▸ PASSAGE FOR REVIEW:
■ ■ ■ ■ ■ ■ ■

Fig. 3 Alternative conformations of glycosyl bonds in a quadruplex stem are possible.

(A) Schematic representations of the alternative sequence of glycosidic bond angles in the 3(−lwd+ln) topology for PDB ID 143D (left) and the designed 5J05, as well as corresponding groove-width combinations (B) in the stem. (C) A bundle of solution structures adopted by the DNA sequence 5J05 in 100 mM sodium solution at pH 6.8. (D) The capping of the diagonal onto the (G1:G9:G20:G14) tetrad, with the arrow indicating the position of synG1. (E) Detail of the intrastrand stacking of the interdigitated adenine stacking onto antiG18 of the stem and T6. (F) Design of the 3(−lwd+ln) topology by replacing the nucleoside dG7 of the DNA sequence S232 by an rG in S209, as shown in red in the schematics for the topology. In the expansion of the proton NMR spectrum in 0.1 M sodium solutions at 5°C shown, the imino protons in the spectrum of S232 appear predominantly as “hump” at approximately 10.8 ppm, indicating that the sequence is mostly unfolded. Nineteen of 21 possible imino protons in the DNA sequence appear in the spectrum of S209, indicating formation of a three-stacked quadruplex fold. The topology has been structurally characterized (Supplementary Materials).

■ ■ ■ ■ ■ ■ ■

▸ COLLECTED DATA:
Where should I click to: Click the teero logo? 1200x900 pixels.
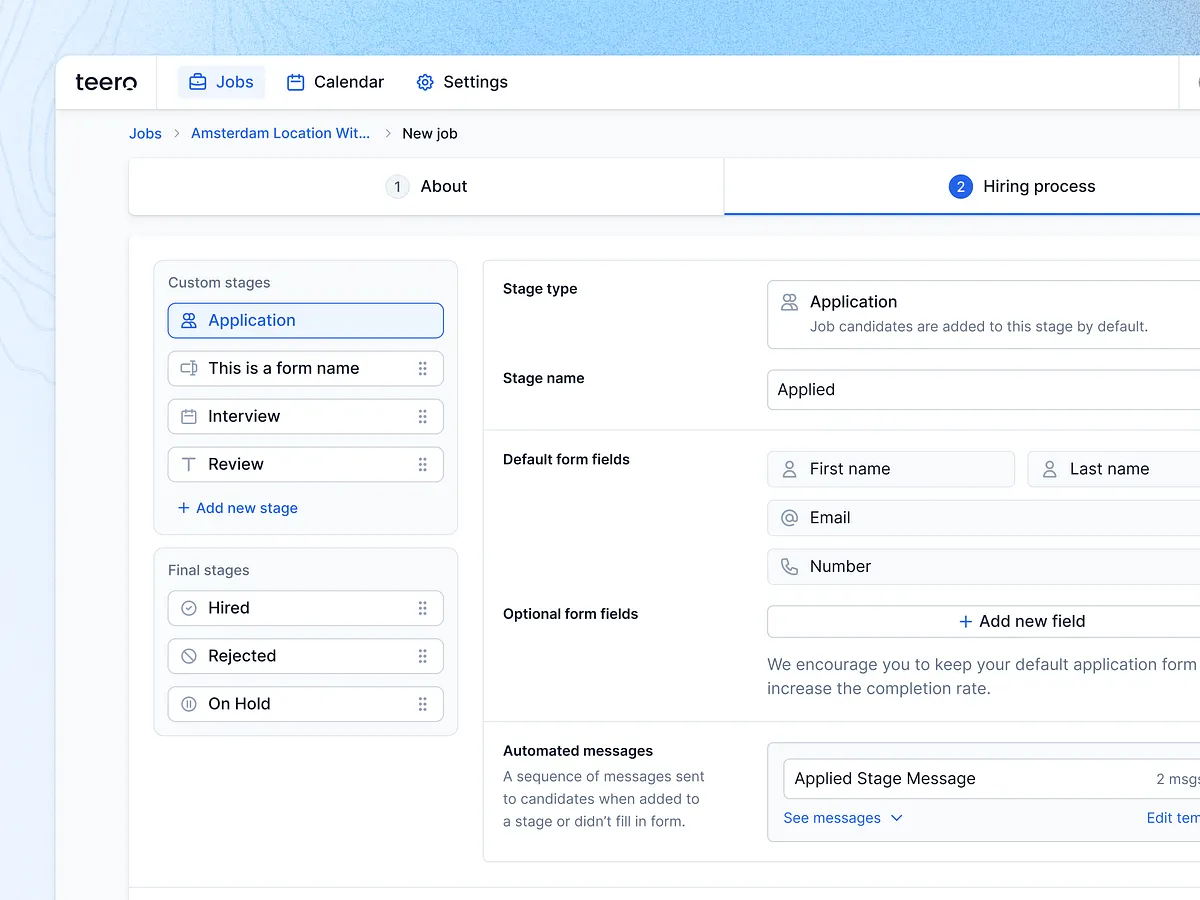pyautogui.click(x=106, y=82)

■ ■ ■ ■ ■ ■ ■

▸ REQUIRED ACTION: Reproduce the figure caption on glycosyl bond conformations in a quadruplex stem word for word.

▸ REPLY TO THE TASK:
Fig. 3 Alternative conformations of glycosyl bonds in a quadruplex stem are possible.

(A) Schematic representations of the alternative sequence of glycosidic bond angles in the 3(−lwd+ln) topology for PDB ID 143D (left) and the designed 5J05, as well as corresponding groove-width combinations (B) in the stem. (C) A bundle of solution structures adopted by the DNA sequence 5J05 in 100 mM sodium solution at pH 6.8. (D) The capping of the diagonal onto the (G1:G9:G20:G14) tetrad, with the arrow indicating the position of synG1. (E) Detail of the intrastrand stacking of the interdigitated adenine stacking onto antiG18 of the stem and T6. (F) Design of the 3(−lwd+ln) topology by replacing the nucleoside dG7 of the DNA sequence S232 by an rG in S209, as shown in red in the schematics for the topology. In the expansion of the proton NMR spectrum in 0.1 M sodium solutions at 5°C shown, the imino protons in the spectrum of S232 appear predominantly as “hump” at approximately 10.8 ppm, indicating that the sequence is mostly unfolded. Nineteen of 21 possible imino protons in the DNA sequence appear in the spectrum of S209, indicating formation of a three-stacked quadruplex fold. The topology has been structurally characterized (Supplementary Materials).